The Venado is one of those massive supercomputers that dominates a room. It uses NVIDIA’s advanced GH200 Grace Hopper Superchips and was built in partnership with NVIDIA and Hewlett-Packard Enterprises.

“As threats to the nation become more complex and more pressing, we need new approaches and advanced technologies to preserve America’s security,” Thom Mason, Laboratory director of Los Alamos in a statement on its website. “Artificial Intelligence models from OpenAI will allow us to do this more successfully, while also advancing our scientific missions to solve some of the nation’s most important challenges.”

OpenAI has been cozying up to the government for a few years now, and it’s been turbocharged under the Trump Presidency. Earlier this week, Altman announced ChatGPT Gov, a specialized version of its chatbot for government applications.

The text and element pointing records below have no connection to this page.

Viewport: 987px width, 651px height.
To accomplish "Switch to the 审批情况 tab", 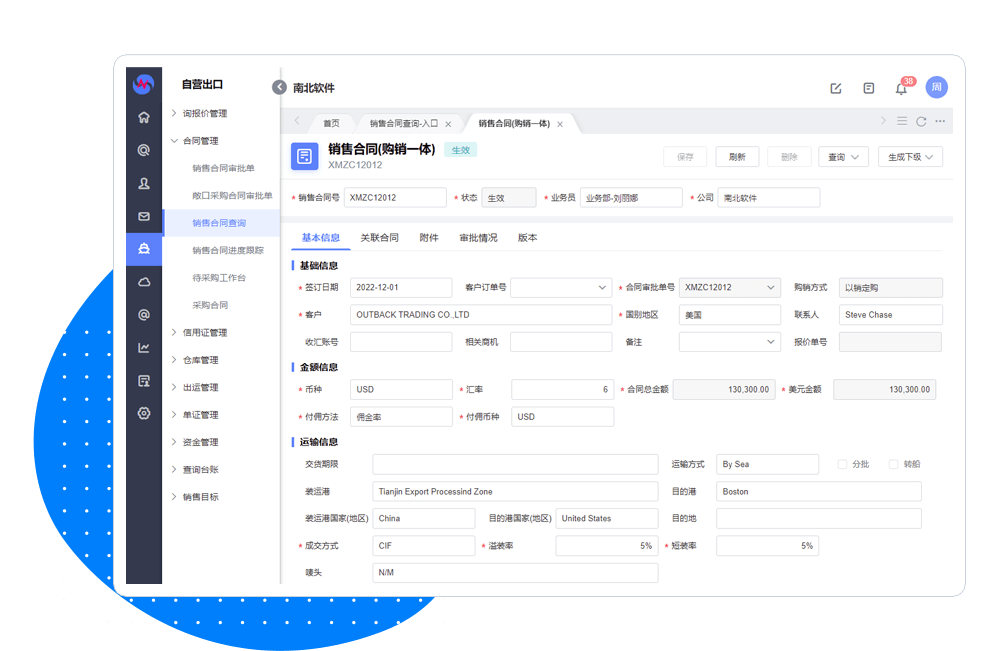I will click(x=478, y=238).
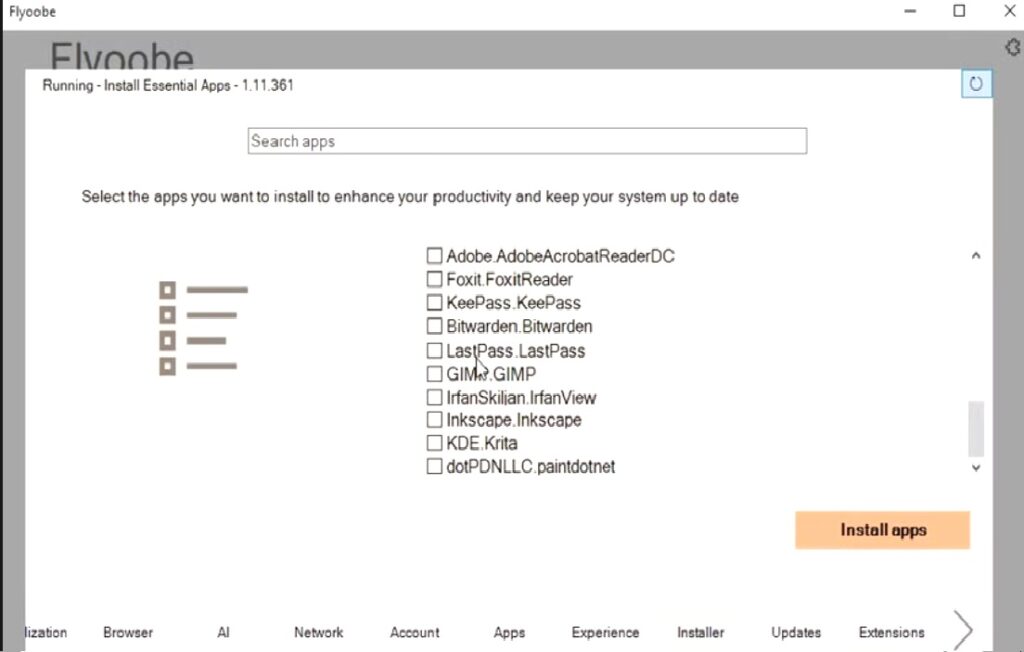Click the checklist illustration icon
Image resolution: width=1024 pixels, height=652 pixels.
(203, 328)
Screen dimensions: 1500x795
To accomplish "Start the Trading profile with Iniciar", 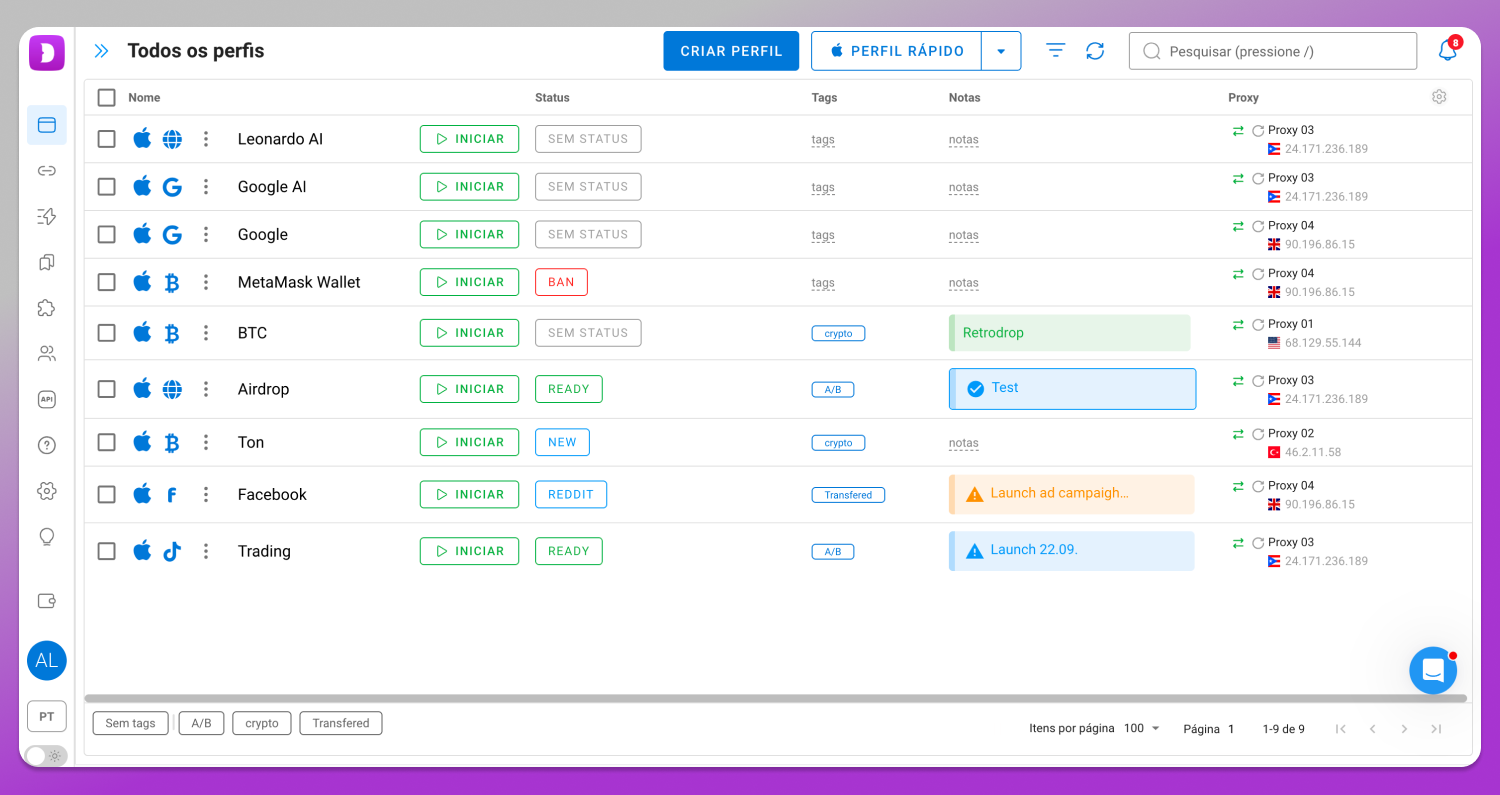I will [x=469, y=551].
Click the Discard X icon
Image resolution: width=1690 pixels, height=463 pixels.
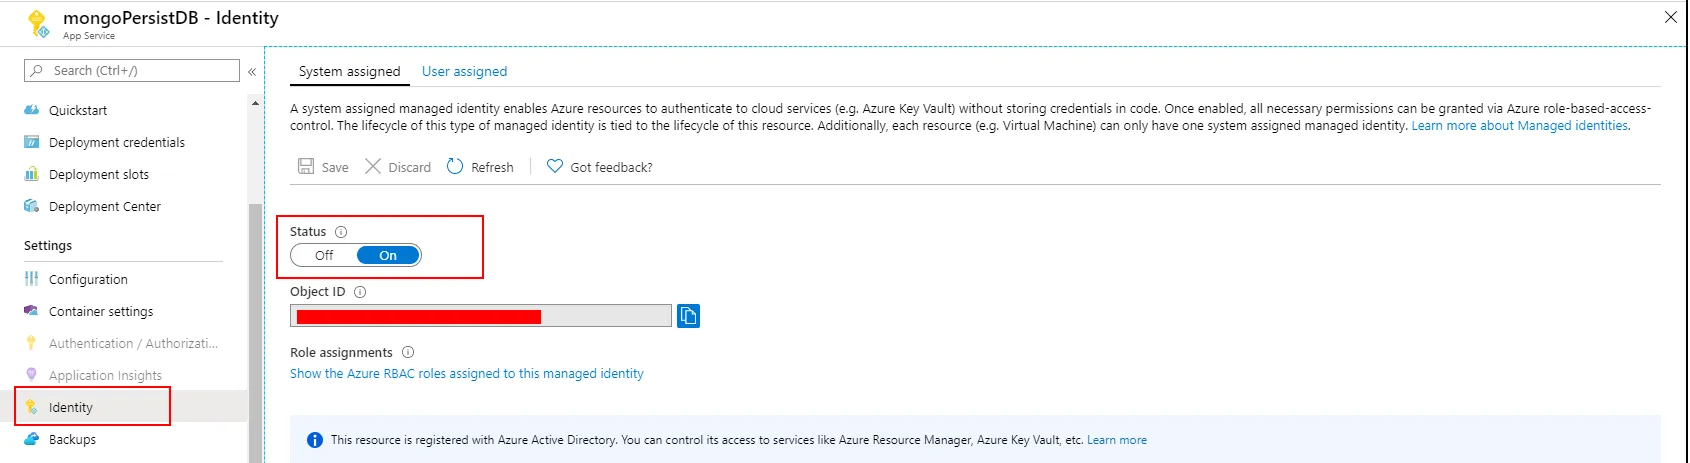point(373,167)
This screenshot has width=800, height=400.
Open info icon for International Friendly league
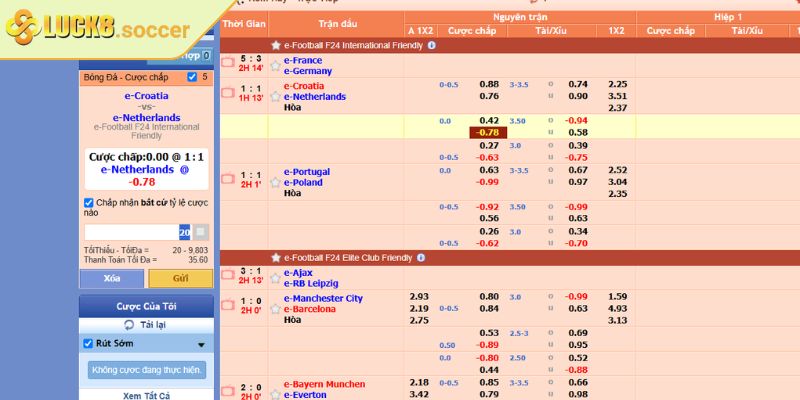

Los Alamos and OpenAI have a relationship going back almost a year. Last summer, the pair announced a partnership that focused more narrowly on bioscience. At the time, Los Alamos told Gizmodo that it was optimistic but cautious about AI.

It emphasized that AI was a tool and that humans were the real threat, not the tools themselves. “Our first pilot technology evaluation will look to understand how AI enables individuals to learn how to do protocols in the real world which will give us a better understanding of not only how it can help enable science but also whether it would enable a bad actor to execute a nefarious activity in the lab,” Los Alamos said at the time.

Los Alamos must have been impressed with OpenAI and its models, because now they’ll be unleashed on some of the most pernicious and dangerous problems humanity faces.